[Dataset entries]
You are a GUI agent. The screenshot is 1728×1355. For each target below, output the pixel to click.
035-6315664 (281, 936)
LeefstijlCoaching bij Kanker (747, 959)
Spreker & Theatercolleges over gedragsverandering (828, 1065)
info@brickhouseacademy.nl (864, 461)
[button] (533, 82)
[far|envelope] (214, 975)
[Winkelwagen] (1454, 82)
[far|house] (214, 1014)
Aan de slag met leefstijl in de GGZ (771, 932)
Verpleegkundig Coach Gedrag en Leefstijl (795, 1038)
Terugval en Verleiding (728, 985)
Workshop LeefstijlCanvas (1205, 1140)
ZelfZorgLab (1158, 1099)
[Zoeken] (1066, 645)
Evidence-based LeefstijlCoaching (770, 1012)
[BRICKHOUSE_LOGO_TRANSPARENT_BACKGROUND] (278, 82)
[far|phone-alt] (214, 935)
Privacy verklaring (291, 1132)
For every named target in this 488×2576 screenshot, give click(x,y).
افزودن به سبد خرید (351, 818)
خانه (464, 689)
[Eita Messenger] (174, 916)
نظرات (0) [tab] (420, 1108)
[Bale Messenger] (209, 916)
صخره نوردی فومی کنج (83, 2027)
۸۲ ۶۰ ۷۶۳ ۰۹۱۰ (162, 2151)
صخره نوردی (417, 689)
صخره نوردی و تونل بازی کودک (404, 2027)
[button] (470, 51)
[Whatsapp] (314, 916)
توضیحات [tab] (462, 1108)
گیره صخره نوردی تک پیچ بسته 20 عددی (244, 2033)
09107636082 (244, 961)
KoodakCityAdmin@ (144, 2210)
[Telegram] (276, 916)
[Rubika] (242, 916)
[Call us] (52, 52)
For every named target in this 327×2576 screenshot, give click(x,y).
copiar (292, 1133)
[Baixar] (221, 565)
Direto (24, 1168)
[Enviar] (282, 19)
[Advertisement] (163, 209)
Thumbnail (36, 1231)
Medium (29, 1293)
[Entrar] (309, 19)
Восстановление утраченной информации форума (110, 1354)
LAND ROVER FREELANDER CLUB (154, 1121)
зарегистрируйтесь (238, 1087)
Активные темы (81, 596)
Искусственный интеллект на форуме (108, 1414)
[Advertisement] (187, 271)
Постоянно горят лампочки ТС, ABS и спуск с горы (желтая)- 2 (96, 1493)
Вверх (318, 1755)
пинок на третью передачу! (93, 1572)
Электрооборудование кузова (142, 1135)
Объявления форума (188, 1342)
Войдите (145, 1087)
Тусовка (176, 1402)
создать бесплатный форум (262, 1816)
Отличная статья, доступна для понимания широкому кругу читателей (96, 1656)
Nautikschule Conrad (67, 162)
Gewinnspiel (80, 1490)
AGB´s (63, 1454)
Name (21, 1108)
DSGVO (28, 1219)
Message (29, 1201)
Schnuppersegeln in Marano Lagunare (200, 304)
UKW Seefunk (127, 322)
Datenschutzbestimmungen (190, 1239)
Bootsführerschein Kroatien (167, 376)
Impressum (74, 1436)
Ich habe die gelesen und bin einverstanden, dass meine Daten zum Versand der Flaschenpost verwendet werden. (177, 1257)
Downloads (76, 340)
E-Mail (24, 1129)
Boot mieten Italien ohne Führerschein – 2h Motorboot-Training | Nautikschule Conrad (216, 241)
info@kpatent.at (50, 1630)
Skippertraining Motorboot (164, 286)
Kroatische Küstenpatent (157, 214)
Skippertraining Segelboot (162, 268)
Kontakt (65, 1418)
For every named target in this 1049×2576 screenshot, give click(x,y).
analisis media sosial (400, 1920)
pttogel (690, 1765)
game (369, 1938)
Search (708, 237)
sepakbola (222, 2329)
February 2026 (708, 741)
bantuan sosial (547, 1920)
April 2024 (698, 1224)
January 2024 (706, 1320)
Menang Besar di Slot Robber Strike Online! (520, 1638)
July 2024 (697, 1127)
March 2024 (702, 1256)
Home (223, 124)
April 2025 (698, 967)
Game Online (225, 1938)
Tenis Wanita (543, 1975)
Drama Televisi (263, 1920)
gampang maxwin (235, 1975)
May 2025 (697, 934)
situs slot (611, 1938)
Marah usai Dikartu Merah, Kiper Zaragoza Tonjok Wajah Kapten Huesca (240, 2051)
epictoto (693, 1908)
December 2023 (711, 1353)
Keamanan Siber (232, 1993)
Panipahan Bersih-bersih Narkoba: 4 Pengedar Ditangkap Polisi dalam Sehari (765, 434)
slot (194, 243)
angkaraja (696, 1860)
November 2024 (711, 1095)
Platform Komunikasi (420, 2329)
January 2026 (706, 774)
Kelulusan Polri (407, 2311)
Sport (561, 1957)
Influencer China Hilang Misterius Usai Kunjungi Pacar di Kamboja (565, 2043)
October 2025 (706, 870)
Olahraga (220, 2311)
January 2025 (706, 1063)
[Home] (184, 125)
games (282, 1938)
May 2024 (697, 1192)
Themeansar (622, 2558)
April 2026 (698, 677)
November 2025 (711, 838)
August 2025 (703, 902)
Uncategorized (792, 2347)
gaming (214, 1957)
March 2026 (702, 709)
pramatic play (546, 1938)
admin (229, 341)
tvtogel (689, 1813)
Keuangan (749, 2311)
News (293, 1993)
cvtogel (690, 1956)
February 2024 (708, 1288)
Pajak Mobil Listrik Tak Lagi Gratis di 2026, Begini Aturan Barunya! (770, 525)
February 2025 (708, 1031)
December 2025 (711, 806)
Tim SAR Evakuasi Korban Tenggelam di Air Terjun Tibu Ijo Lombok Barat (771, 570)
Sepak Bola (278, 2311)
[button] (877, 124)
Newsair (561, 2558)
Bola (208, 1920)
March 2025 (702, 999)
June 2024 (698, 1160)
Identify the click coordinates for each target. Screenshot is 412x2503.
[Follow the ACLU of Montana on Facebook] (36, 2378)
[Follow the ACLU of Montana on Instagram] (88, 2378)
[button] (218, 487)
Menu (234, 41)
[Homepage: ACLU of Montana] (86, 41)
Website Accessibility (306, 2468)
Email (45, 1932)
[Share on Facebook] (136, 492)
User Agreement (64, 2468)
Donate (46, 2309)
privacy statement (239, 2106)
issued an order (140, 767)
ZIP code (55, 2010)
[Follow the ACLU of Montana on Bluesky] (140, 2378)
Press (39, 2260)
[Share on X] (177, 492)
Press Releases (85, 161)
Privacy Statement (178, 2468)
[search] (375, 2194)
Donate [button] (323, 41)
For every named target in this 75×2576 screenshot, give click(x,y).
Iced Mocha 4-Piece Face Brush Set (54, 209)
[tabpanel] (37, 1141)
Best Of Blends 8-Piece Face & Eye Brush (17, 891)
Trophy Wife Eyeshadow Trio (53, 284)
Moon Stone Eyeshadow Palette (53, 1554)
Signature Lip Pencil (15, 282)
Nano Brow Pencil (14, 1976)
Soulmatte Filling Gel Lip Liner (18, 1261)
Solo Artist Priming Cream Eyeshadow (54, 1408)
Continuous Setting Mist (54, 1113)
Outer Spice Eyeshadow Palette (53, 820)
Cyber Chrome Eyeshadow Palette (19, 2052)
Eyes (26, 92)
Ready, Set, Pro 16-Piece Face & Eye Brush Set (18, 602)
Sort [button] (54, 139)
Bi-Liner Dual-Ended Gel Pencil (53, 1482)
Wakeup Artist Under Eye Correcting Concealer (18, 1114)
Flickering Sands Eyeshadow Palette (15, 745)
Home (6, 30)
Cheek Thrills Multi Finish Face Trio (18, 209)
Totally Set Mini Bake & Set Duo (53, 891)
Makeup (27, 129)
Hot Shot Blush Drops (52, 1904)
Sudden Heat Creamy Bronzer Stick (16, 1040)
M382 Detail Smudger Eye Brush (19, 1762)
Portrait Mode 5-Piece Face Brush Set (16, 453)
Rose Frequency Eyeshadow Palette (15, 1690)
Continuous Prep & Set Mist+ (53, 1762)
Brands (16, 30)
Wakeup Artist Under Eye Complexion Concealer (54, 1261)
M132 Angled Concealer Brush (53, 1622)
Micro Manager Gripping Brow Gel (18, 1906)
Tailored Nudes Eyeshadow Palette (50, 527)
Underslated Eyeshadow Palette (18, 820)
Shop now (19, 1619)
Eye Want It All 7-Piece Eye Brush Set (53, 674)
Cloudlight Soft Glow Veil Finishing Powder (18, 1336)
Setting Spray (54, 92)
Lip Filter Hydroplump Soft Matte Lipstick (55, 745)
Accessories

EXERCISE DIRECTIONS: Reproduce the lines of the entries above from the one with "News (293, 1993)" to the one with "Sort [button] (54, 139)", both included, exactly and without any other line.

ANSWER TO THE PROBLEM:
News (293, 1993)
cvtogel (690, 1956)
February 2024 (708, 1288)
Pajak Mobil Listrik Tak Lagi Gratis di 2026, Begini Aturan Barunya! (770, 525)
February 2025 (708, 1031)
December 2025 (711, 806)
Tim SAR Evakuasi Korban Tenggelam di Air Terjun Tibu Ijo Lombok Barat (771, 570)
Sepak Bola (278, 2311)
[button] (877, 124)
Newsair (561, 2558)
Bola (208, 1920)
March 2025 (702, 999)
June 2024 (698, 1160)
Identify the click coordinates for each target. Screenshot is 412x2503.
[Follow the ACLU of Montana on Facebook] (36, 2378)
[Follow the ACLU of Montana on Instagram] (88, 2378)
[button] (218, 487)
Menu (234, 41)
[Homepage: ACLU of Montana] (86, 41)
Website Accessibility (306, 2468)
Email (45, 1932)
[Share on Facebook] (136, 492)
User Agreement (64, 2468)
Donate (46, 2309)
privacy statement (239, 2106)
issued an order (140, 767)
ZIP code (55, 2010)
[Follow the ACLU of Montana on Bluesky] (140, 2378)
Press (39, 2260)
[Share on X] (177, 492)
Press Releases (85, 161)
Privacy Statement (178, 2468)
[search] (375, 2194)
Donate [button] (323, 41)
For every named target in this 75×2576 screenshot, give click(x,y).
Iced Mocha 4-Piece Face Brush Set (54, 209)
[tabpanel] (37, 1141)
Best Of Blends 8-Piece Face & Eye Brush (17, 891)
Trophy Wife Eyeshadow Trio (53, 284)
Moon Stone Eyeshadow Palette (53, 1554)
Signature Lip Pencil (15, 282)
Nano Brow Pencil (14, 1976)
Soulmatte Filling Gel Lip Liner (18, 1261)
Solo Artist Priming Cream Eyeshadow (54, 1408)
Continuous Setting Mist (54, 1113)
Outer Spice Eyeshadow Palette (53, 820)
Cyber Chrome Eyeshadow Palette (19, 2052)
Eyes (26, 92)
Ready, Set, Pro 16-Piece Face & Eye Brush Set (18, 602)
Sort [button] (54, 139)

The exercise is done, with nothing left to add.